Note: this is a Book Depository affiliate link. You can also buy this book via my Barnes & Noble (Nook) affiliate link.

 

6 thoughts on “My midlife unravelling…

    1. Thank you, my dear. It’s funny, but as soon as I wrote it, I felt a lot better. Writing is cathartic! You’re super inspiring yourself. Can’t wait to have a nuoc chanh with you sometime in Hanoi. Hopefully sooner rather than later 😉

  1. Thanks for sharing, Diane. So have you decided to go back to Australia? I enjoy hearing about your life in these blogs, even if you’re just doing an emotional brain dump,. It’s fascinating how you bare your soul. Your writing keeps it flowing and interesting. Thanks for keeping us posted on your progress.

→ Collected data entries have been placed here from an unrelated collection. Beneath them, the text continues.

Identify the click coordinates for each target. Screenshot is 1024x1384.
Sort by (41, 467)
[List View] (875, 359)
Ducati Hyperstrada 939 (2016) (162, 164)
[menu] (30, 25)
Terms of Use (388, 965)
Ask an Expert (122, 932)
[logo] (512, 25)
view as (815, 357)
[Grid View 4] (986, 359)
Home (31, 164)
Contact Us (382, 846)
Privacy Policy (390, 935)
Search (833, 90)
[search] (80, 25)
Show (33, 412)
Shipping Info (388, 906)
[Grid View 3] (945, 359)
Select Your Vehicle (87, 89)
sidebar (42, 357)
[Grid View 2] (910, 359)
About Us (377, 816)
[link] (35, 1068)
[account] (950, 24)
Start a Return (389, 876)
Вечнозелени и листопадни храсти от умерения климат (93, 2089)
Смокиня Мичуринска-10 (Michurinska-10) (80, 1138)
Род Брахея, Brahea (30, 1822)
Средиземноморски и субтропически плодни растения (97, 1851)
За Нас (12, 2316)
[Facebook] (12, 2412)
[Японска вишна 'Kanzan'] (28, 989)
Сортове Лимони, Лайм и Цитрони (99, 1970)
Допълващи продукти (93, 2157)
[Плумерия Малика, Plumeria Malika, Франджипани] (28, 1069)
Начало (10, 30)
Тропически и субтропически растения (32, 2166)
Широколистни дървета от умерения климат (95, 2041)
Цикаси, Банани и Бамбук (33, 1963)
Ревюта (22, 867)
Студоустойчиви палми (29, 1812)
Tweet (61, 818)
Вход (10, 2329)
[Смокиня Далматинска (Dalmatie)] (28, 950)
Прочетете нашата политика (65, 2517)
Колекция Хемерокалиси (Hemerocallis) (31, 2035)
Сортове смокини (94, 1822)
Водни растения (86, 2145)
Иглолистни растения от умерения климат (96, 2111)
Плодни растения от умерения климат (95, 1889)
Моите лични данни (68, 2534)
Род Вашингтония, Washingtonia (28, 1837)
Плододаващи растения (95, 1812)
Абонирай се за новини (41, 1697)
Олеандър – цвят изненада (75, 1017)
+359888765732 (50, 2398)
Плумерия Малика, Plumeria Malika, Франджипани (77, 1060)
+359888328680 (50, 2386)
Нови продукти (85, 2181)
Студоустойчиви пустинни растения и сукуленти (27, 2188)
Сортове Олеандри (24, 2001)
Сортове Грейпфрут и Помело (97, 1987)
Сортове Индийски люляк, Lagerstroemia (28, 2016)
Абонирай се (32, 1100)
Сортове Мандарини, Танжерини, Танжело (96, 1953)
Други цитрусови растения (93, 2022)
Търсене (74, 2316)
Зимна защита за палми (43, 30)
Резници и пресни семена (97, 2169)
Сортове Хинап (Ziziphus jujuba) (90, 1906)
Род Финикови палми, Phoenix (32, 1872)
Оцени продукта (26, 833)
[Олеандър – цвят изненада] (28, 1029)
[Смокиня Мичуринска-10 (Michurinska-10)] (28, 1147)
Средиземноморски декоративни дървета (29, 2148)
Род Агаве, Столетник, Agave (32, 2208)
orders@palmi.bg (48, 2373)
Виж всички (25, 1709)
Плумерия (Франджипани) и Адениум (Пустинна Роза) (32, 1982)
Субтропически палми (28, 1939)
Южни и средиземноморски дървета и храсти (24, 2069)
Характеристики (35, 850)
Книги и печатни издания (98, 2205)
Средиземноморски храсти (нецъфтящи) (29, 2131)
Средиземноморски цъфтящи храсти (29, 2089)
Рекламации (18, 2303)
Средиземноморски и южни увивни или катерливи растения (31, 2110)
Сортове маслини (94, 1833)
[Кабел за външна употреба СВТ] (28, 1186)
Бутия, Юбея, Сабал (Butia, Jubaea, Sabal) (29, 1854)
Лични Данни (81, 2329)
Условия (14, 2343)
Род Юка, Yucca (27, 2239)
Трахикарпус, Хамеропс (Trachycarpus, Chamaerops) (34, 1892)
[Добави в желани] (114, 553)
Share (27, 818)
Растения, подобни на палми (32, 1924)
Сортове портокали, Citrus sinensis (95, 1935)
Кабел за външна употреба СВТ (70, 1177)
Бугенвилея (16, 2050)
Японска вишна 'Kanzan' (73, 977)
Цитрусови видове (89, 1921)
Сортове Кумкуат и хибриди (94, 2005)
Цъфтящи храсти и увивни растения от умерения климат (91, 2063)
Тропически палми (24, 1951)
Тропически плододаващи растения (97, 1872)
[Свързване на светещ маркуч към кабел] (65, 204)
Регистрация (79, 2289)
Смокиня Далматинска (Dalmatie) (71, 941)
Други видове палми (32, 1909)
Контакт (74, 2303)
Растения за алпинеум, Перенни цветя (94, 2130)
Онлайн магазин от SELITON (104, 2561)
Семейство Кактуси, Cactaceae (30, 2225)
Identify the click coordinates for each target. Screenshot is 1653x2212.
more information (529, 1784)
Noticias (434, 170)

    1. Hello Mike. Thank you for your kind words. I’ve found it super helpful with healing to write all this down. To answer your question, I’m still in Vietnam, and I’ll make a decision about whether I stay or go at the end of the year. At this point, going back to Australia is not on the cards (but never say never, right?) and am exploring other options. Somewhere with an easy visa, low costing of living and where I can take Bella!